# [Problem statement]
Rescale the data below from the line holding "You are a computer-use agent. This" through the end of the data, inclusive, and write those lines out again with the requests included. Multiply every coordinate in the answers by 1.45 and round to whole numbers, halves going up, and leave the pictures out of your answer.

[Dataset items]

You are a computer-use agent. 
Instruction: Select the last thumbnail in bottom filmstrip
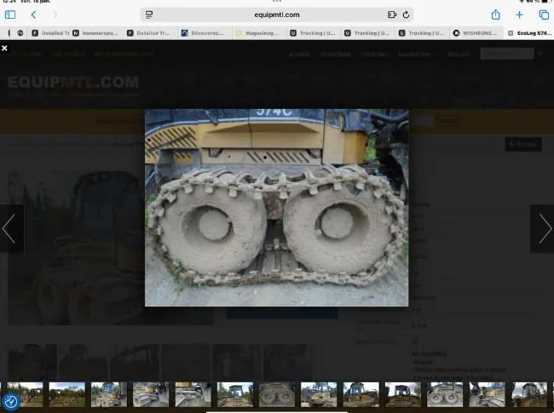529,394
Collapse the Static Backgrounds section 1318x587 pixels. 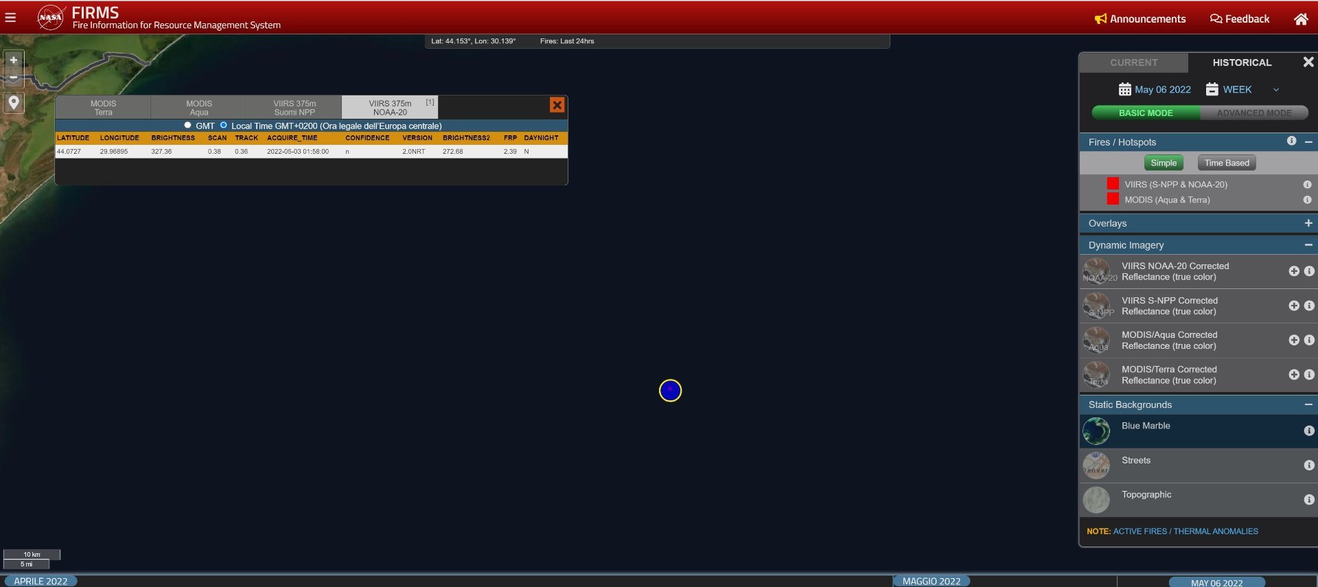click(x=1308, y=405)
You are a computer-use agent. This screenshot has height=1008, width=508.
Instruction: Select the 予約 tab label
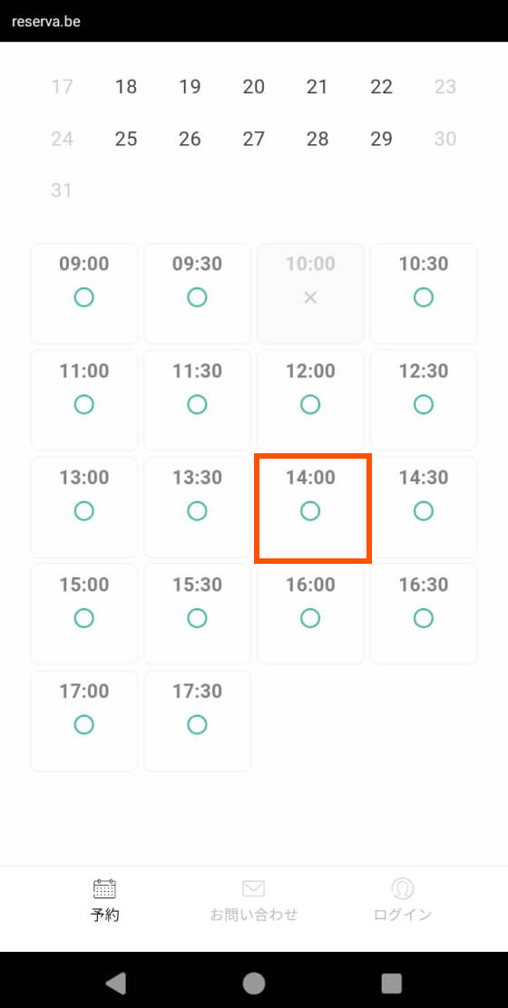[x=104, y=914]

# [Completed exercise]
You are a computer-use agent. This screenshot has height=1008, width=508.
Instruction: Select the 予約 tab label
[x=151, y=1325]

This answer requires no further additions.